Christianity is dying out in Europe, claims Russian Orthodox Church leader
The 'foreign minister' of the Russian Orthodox Church's Moscow Patriarchate has claimed that Christianity is dying out in Europe and being replaced with 'the monopoly of the secular idea'.
Metropolitan Hilarion (Alfeev), who was speaking at a conference organised by the Russian Embassy in London in front of diplomats, politicians, entrepreneurs and religious figures, said: '[The] monopoly of the secular idea has affirmed itself in contemporary Europe. Its manifestation is the discrimination of religious vision in the social sphere.'
He added: 'Other peoples will live in Europe in the future, with other faiths, other cultures, and other paradigms of values.' The cause, Hilarion said, was liberalism, or 'the realisation of human rights and fundamental freedoms in all fields of civil, economic, political, social and cultural life'.

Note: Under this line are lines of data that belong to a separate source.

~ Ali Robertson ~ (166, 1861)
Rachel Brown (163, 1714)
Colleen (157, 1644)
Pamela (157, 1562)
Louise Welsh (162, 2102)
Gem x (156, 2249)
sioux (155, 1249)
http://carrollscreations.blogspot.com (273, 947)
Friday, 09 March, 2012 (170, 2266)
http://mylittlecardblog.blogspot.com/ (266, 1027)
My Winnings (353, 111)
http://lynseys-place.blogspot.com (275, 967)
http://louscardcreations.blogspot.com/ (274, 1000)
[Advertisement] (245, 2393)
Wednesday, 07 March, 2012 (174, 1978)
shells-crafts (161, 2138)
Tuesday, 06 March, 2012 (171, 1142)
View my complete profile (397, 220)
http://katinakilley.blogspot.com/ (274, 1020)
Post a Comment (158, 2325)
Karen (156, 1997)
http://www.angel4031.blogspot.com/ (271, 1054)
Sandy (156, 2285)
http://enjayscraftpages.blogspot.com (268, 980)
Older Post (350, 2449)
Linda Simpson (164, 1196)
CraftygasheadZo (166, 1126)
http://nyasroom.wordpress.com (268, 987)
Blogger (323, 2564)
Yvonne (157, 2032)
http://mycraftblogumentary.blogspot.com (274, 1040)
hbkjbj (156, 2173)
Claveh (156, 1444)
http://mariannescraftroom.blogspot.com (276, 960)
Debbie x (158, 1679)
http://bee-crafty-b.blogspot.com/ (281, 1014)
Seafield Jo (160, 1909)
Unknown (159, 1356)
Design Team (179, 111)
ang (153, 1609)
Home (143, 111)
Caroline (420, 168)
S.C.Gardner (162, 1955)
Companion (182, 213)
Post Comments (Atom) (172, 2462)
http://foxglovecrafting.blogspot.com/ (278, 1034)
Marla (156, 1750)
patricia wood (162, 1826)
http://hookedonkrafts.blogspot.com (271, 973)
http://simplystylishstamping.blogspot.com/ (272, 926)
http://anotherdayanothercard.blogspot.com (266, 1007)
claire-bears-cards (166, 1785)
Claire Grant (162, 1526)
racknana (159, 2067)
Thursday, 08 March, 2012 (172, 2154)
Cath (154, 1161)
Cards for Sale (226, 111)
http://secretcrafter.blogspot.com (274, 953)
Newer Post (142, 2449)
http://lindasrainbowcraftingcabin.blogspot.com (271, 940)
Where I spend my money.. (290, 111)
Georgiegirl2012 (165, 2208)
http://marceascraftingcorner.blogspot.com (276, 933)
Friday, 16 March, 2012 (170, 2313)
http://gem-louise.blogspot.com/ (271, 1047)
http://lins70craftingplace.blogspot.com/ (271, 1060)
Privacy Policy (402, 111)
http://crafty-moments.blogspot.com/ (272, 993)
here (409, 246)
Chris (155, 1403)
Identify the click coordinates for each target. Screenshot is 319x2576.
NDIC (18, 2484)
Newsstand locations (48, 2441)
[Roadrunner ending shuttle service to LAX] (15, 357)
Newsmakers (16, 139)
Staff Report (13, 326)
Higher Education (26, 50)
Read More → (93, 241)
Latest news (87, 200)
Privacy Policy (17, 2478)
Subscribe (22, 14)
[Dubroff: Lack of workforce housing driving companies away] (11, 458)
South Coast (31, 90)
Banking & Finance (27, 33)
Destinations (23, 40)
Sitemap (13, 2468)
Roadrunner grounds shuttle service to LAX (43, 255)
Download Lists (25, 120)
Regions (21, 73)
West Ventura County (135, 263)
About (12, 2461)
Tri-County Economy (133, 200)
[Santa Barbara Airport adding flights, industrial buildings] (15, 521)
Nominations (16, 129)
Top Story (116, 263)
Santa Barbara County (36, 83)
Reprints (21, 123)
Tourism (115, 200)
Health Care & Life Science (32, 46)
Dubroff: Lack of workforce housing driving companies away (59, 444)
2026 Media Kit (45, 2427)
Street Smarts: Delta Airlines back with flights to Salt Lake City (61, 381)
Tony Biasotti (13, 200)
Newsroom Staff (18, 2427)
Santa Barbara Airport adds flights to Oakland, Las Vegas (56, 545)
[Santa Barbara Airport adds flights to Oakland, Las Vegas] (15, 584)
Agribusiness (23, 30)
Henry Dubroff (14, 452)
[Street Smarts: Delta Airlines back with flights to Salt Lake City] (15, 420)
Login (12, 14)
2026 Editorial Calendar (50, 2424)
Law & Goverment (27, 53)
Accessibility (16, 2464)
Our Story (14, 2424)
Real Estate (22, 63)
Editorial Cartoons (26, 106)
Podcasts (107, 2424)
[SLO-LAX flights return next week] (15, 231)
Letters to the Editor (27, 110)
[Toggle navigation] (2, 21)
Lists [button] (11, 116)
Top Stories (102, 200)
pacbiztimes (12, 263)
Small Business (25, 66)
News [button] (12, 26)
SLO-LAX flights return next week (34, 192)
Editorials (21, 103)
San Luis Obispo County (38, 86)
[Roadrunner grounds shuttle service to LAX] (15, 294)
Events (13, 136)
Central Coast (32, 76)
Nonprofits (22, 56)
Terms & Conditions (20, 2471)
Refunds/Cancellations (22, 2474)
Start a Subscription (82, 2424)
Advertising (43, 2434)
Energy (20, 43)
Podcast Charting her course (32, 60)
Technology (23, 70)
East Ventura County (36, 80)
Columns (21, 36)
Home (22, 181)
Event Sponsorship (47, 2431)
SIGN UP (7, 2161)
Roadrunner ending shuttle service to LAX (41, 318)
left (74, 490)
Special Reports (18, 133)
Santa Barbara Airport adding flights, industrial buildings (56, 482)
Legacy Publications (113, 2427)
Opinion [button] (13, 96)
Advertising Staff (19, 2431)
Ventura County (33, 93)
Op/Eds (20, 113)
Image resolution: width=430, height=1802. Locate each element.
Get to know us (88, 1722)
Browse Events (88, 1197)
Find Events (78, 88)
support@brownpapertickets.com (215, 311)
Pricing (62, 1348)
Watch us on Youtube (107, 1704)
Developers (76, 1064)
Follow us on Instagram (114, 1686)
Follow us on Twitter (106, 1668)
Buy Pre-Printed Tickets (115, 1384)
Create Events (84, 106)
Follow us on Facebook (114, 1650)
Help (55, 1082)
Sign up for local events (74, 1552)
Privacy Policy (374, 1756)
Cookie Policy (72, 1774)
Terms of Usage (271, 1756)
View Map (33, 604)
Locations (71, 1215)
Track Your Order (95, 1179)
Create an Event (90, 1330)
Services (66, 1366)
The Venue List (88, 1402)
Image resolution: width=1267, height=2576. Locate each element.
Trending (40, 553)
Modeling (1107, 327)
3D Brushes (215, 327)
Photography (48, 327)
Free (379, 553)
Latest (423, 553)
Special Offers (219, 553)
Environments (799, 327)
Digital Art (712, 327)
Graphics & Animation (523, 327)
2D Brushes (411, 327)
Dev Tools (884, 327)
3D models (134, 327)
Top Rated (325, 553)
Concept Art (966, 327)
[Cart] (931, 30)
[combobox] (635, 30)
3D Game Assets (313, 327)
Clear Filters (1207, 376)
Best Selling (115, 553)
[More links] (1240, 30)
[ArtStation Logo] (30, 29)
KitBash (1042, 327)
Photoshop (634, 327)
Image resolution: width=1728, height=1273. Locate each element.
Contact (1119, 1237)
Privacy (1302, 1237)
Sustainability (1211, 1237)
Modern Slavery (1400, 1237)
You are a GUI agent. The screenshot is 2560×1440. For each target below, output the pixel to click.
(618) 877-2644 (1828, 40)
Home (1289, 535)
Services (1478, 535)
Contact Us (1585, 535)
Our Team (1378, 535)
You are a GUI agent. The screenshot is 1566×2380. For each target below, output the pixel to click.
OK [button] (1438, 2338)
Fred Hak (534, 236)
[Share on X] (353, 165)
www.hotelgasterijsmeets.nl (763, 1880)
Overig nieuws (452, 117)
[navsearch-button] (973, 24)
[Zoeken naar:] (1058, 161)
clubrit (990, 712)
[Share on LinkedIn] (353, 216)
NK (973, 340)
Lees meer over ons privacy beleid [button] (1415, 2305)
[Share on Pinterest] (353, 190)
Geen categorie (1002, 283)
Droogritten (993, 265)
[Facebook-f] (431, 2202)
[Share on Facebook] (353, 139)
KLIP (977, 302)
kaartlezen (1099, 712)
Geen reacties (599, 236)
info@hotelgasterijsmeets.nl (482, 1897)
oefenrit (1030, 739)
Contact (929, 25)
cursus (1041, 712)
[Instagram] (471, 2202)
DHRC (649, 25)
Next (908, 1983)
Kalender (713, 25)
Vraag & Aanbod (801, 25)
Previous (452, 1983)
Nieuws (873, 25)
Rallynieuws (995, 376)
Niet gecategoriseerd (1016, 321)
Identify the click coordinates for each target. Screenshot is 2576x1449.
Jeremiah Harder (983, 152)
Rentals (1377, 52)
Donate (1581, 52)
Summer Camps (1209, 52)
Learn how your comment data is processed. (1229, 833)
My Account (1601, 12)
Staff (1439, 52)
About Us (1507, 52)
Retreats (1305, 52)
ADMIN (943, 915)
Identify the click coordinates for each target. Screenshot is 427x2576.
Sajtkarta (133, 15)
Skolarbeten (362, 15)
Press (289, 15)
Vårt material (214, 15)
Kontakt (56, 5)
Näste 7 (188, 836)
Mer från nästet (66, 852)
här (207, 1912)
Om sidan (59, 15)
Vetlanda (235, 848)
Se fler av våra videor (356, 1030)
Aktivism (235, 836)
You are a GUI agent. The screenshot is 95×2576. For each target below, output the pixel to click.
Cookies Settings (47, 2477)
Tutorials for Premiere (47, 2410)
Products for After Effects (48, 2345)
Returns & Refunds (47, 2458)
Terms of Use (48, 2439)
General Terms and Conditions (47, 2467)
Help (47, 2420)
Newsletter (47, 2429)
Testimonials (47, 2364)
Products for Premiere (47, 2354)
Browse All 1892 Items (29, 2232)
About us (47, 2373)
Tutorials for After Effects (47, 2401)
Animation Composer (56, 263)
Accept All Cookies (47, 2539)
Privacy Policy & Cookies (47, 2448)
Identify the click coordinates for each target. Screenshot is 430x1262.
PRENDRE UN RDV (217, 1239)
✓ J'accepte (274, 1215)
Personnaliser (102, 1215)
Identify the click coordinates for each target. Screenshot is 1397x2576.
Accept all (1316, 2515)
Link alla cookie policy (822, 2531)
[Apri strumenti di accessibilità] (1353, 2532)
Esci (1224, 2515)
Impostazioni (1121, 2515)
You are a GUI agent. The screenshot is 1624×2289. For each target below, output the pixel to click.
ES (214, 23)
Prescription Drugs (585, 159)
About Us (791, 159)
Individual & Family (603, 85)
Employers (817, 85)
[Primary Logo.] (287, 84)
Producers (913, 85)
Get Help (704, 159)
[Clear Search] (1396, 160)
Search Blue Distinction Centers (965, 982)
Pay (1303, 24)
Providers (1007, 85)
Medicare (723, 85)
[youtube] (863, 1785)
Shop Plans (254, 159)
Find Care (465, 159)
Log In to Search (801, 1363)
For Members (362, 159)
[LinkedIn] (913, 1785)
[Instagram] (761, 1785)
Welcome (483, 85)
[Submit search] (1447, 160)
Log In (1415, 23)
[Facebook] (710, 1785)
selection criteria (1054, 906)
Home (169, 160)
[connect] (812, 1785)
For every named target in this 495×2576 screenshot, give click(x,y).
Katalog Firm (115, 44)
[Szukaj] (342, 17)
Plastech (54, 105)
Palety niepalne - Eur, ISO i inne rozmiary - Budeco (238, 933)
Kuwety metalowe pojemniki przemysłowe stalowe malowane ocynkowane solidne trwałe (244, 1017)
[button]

Hilarion appealed for this to be countered by unity among the Churches. 'In the current conditions of oppression by power groups that propose ideas incompatible with the traditional views of Christian morality, it is indispensable to unite Church efforts to counter these processes, to act together in the field of information and legal support, and in the propagation of common Christian values at all levels,' he said.
'Christians in Europe must strive to defend their values on which the continent has been built for centuries, and listen to the lamentations and sufferings of Christians from all over the globe.'
According to Asia News, the Metropolitan cited among challenges 'changing the ethical and religious landscape of Europe' the migration crisis seen as the most serious since the end of World War II and caused by 'military conflicts and economic problems in the Middle East'.
Asia News reported that the Russian prelate cited the official data of the Frontex agency, according to which 1.8 million migrants arrived in the EU alone; according to the UN, the number of migrants in European countries increased from 49.3 million in 2000 to 76.1 million in 2015.
He also referred to figures showing that 1.3 per cent of the adult population (66 million people) are planning to move definitively from their country mainly towards to the most affluent European nations.